Articles mentioning performances of the song titled ‘They were there! there! there! began appearing in Australian newspapers around July 1916. It was popular with professional performers as well as amateur singers. An article in The Sunday Times, Sydney, on 16 April 1916, announced that the song ‘They were there! there! there!, was ‘sure to find favour with Australian singers’. The article continued to say that this song ‘tells of the gallant landing of our troops at Gallipoli, and the music is decidedly martial and catchy.’ The song was performed by Peter Dawson and a full brass band arrangement of the song was available to bandmasters of bands taking part in the Anzac Day procession in Sydney for free upon application.

This song was very popular at concerts organised in honour of returned soldiers. One of these concerts was organised by Mr H M Potts at Grenfell to raise money for the Comforts Fund of the 53rd Battalion held on 4 July 1916. Three returned soldiers were present, Sergeant Reginald Grimm; Private W M Maher; and Gunner Breden; with the report by the local newspaper stating that these men ‘were brought into the effect’, for the song ‘The toast is Anzacs, gentlemen’, performed by Potts, and the song that followed as an encore, ‘They were there! there! there!’ During a concert at Gundagai, New South Wales, held on 26 April 1918, returned soldiers entered to the tune of ‘They were there! there! there!’ during the second half of the concert. Those attending the concert, knew that two of these men had served at Gallipoli.

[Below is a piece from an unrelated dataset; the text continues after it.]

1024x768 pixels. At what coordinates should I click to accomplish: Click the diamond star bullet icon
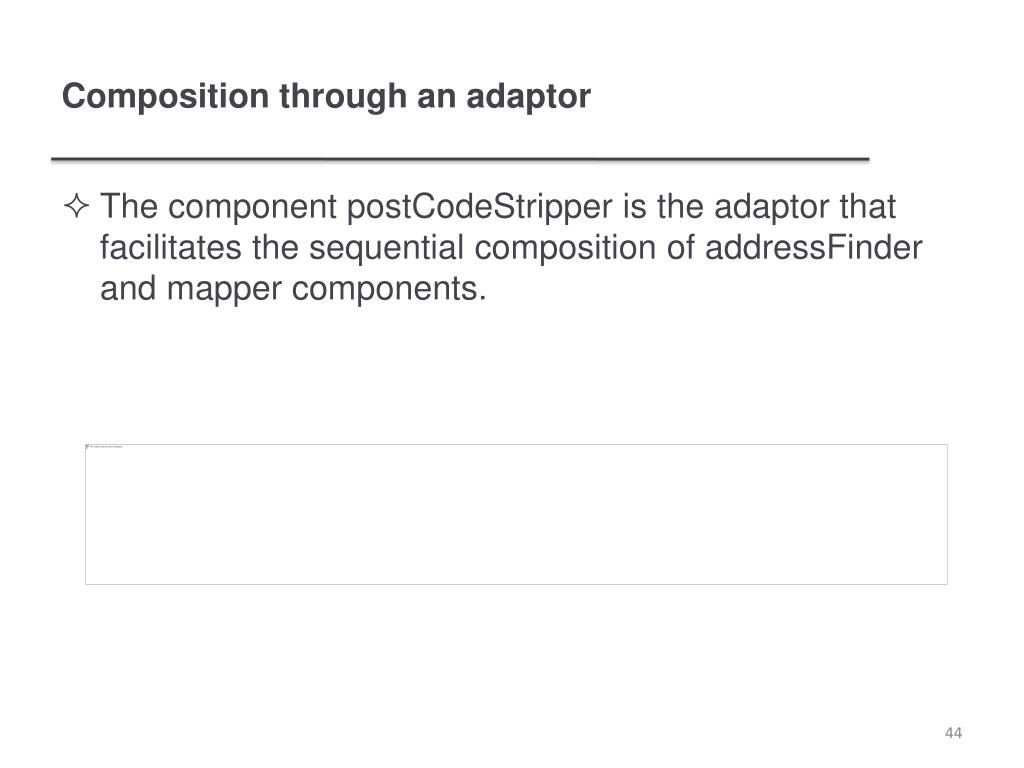click(77, 206)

This was also a popular song at events organised to raise money for appeals and organisations contributing to the war effort on the home front during the First World War in Australia. A concert was organised at Woodburn, New South Wales by the local school to raise money for the Repatriation Fund. Students participated in the concert which was held on 8 December 1916 at the Woodburn School of Arts. The song ‘They were there! there! there!’, was performed by Master Francis Ross. A fundraising concert for the Belgian Relief Fund was organised by the children attending Colyton School and held on 15 July 1916. Miss H Fuller performed ‘They were there! there! there!’ as part of the evening’s entertainment.

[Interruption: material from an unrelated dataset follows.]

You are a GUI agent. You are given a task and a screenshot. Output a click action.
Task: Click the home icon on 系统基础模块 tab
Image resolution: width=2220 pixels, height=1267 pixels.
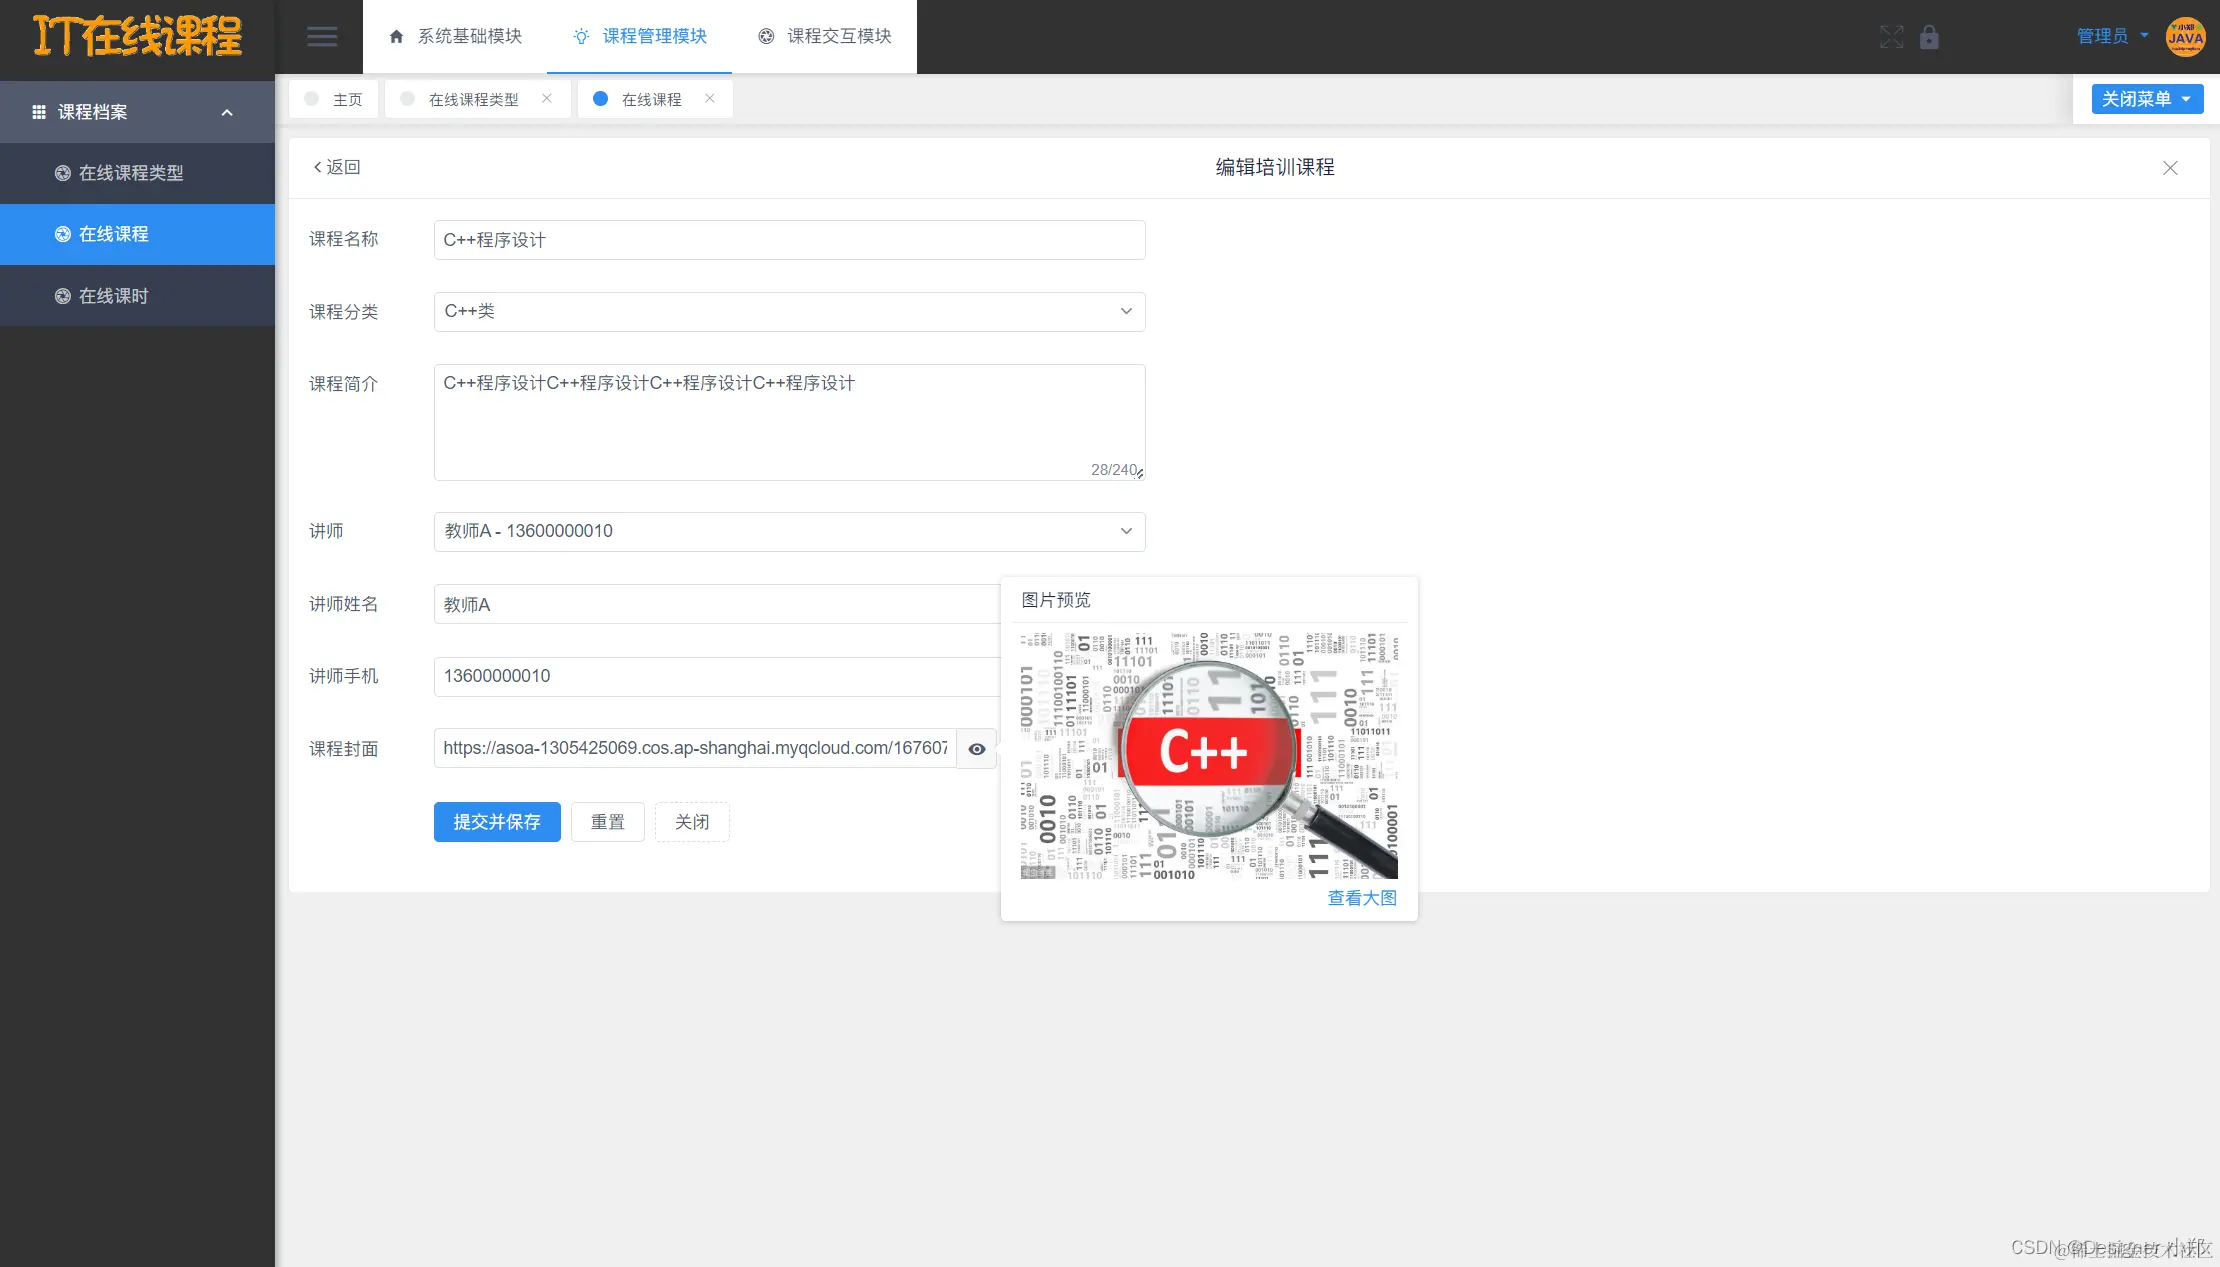coord(397,36)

This was also a popular song at concerts organised by returned soldiers in Australia during the First World War period. An event was held to welcome the Anzac Concert Party, a group of eight returned soldiers turned entertainers, at Cremorne Theatre on 1 February 1917. Two songs were performed that were reported as having been ‘written in the trenches ‘They were there! there! there!’ and ‘The Anzac Marseillaise’. Harley Cohen, the lyricist, was also a member of the concert party. The group collected 1000 pounds within 14 weeks and a further 1800 pounds was raised in Sydney for a Christmas appeal over a period of 2 ½ days. The money collected was distributed to the maintenance of a convalescent home and hospital for the Returned Soldiers Association as well as the returned soldiers and their dependents who needed it. At another concert by the Anzac Concert Party at Wyrallah, New South Wales, Harley Cohen, the lyricist, performed the song on 20 November 1916. At another concert by the group, held at Adelaide on 26 January 1917, Private Jack Healy performed ‘They were there! there! there!’. The first performance by the group in Western Australia, after touring the eastern states, was held on 3 February 1917, with the song ‘They were there! there! there!’ performed by Harley Cohen and copies of the sheet music for this song were sold during the evening. The Gallipoli Strollers also donated a copy of this music to the Wagga Wagga Citizens’ Concert Band, who performed it on 24 February 1918. This song was also in the repertoire of the Anzac Memorial Band who performed at Coraki, New South Wales, on 28 October 1916. The appearance occurred the night after a performance by the same group at Woodburn.